- [What the task asks] Gather all lines with "will" from the records.

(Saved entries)
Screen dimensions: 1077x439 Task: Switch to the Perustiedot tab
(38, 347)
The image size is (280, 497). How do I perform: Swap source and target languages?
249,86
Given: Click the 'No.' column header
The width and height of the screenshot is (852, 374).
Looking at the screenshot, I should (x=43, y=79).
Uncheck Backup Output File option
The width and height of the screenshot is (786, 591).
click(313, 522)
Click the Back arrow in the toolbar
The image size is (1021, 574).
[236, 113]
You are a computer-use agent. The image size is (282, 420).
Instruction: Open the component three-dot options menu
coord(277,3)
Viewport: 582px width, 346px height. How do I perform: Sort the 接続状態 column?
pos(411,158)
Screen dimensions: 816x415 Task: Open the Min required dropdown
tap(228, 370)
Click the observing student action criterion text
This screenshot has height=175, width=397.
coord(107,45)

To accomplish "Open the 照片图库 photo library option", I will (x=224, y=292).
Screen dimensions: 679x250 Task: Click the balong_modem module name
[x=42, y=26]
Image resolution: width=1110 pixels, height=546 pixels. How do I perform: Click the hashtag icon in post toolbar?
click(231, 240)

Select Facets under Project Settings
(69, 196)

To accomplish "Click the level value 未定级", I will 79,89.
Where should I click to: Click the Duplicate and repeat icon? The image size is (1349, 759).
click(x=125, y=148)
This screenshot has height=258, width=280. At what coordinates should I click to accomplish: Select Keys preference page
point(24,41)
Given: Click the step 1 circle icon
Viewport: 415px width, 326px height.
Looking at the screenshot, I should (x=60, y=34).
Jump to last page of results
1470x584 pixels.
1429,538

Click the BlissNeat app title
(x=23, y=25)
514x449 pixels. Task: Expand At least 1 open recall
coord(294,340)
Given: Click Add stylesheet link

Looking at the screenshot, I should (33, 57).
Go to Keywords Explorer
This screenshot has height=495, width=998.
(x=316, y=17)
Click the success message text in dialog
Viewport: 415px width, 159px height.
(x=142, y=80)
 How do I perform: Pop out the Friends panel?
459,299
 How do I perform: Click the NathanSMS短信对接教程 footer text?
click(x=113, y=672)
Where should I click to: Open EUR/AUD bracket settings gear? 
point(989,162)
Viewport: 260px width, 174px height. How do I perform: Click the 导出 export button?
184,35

- [Task solution]
To accomplish "Open the 照片图库 photo library option", I will (x=224, y=292).
To accomplish "Click the level value 未定级", I will 79,89.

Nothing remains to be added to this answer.